▶ **REQUIRED WORK**
Copy out the entries below exactly as they stand, but only from the line containing "You are a computer-use agent. Image" through the line containing "1524x927 pixels.".

MATERIAL PROVIDED: Begin

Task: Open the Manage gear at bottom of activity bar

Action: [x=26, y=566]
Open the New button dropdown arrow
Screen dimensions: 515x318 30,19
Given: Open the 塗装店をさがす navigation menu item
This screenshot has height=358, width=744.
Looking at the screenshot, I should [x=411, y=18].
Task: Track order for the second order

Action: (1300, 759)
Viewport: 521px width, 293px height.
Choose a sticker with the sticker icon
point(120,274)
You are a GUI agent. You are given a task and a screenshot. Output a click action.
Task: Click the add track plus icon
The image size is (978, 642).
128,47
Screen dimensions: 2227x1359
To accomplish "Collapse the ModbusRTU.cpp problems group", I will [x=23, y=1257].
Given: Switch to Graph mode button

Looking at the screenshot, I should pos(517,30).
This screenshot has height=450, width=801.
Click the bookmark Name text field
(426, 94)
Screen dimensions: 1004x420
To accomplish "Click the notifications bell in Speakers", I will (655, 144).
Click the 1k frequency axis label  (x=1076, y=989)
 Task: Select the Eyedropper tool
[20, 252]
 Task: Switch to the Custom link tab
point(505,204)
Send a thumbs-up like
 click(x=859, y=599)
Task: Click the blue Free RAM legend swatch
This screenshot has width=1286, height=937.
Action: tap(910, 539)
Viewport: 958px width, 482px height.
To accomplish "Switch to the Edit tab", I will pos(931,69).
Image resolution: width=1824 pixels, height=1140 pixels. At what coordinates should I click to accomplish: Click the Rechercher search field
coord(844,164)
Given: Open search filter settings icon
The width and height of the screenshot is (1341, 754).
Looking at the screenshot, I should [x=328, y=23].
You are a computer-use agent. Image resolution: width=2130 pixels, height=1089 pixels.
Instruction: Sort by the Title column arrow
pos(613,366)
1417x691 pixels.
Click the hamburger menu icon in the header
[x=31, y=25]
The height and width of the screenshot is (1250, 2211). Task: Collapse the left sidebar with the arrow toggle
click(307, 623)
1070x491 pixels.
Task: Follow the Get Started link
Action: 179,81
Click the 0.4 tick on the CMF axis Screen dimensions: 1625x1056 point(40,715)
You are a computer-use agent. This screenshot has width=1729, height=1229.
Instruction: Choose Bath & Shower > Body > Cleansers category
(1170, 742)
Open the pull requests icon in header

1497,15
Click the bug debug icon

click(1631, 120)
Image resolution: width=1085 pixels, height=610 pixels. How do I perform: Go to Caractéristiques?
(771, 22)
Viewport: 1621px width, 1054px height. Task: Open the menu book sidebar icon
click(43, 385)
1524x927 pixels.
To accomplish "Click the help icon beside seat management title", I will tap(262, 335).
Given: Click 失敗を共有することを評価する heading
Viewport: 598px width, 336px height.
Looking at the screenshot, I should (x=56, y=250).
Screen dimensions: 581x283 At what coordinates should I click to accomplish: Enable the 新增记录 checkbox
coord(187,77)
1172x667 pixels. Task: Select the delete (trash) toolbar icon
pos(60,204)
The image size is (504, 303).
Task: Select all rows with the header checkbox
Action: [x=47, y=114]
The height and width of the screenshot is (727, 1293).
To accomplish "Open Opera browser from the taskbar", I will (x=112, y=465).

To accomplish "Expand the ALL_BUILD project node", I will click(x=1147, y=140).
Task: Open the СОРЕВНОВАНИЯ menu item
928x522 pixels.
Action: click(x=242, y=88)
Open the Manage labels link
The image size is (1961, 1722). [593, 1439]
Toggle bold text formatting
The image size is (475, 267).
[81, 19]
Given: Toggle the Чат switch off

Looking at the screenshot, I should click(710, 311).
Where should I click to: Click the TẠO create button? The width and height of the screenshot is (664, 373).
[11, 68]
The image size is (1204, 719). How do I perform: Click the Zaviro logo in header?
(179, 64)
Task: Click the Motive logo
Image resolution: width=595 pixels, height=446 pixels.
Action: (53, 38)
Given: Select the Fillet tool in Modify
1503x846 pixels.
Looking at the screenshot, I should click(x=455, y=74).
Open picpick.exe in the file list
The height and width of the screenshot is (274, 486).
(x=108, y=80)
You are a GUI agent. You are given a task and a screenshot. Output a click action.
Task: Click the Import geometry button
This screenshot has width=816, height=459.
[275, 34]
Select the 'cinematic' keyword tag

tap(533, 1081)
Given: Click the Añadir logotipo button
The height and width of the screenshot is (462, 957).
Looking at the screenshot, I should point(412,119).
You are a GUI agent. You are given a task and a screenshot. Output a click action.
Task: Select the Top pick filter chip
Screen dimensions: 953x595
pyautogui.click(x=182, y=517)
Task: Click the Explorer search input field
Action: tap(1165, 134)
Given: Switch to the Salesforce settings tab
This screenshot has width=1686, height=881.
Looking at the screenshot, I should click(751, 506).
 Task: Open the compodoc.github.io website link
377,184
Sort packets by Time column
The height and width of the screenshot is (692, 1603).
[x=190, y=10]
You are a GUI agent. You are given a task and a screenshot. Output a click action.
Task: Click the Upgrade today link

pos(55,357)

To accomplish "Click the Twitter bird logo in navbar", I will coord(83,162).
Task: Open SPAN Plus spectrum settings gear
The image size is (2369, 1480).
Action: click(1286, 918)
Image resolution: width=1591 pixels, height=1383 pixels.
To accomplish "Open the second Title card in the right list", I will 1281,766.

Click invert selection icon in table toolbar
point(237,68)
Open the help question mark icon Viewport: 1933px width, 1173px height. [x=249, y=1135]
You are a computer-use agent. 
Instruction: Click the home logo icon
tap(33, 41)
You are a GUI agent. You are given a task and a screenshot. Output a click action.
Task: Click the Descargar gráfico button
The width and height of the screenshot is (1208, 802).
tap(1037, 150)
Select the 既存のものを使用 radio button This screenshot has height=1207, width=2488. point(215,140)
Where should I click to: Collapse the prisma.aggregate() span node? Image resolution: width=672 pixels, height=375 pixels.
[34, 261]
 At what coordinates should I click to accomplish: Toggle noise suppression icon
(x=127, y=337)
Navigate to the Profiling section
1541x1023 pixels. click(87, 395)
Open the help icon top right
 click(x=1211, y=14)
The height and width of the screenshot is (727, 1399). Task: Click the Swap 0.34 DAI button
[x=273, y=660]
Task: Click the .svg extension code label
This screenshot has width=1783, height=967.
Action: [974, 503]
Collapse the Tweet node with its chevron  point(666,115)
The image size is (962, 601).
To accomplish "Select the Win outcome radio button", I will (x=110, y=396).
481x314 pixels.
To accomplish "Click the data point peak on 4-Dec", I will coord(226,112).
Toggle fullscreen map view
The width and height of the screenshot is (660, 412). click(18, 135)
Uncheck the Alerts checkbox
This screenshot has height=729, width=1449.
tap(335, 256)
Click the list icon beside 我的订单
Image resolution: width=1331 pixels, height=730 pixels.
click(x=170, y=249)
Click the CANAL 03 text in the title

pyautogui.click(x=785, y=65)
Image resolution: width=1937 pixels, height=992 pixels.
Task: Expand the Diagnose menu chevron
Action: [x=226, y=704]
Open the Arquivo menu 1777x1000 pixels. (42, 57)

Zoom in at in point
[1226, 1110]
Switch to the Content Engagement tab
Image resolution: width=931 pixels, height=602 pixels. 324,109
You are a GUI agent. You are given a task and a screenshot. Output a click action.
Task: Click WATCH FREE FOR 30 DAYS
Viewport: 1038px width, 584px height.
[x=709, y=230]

MATERIAL PROVIDED: End

▶ **RESPONSE AREA**
You are a computer-use agent. Image resolution: width=2130 pixels, height=1089 pixels.
Instruction: Sort by the Title column arrow
pos(613,366)
1417x691 pixels.
Click the hamburger menu icon in the header
[x=31, y=25]
The height and width of the screenshot is (1250, 2211). Task: Collapse the left sidebar with the arrow toggle
click(307, 623)
1070x491 pixels.
Task: Follow the Get Started link
Action: 179,81
Click the 0.4 tick on the CMF axis Screen dimensions: 1625x1056 point(40,715)
You are a computer-use agent. This screenshot has width=1729, height=1229.
Instruction: Choose Bath & Shower > Body > Cleansers category
(1170, 742)
Open the pull requests icon in header

1497,15
Click the bug debug icon

click(1631, 120)
Image resolution: width=1085 pixels, height=610 pixels. How do I perform: Go to Caractéristiques?
(771, 22)
Viewport: 1621px width, 1054px height. Task: Open the menu book sidebar icon
click(43, 385)
1524x927 pixels.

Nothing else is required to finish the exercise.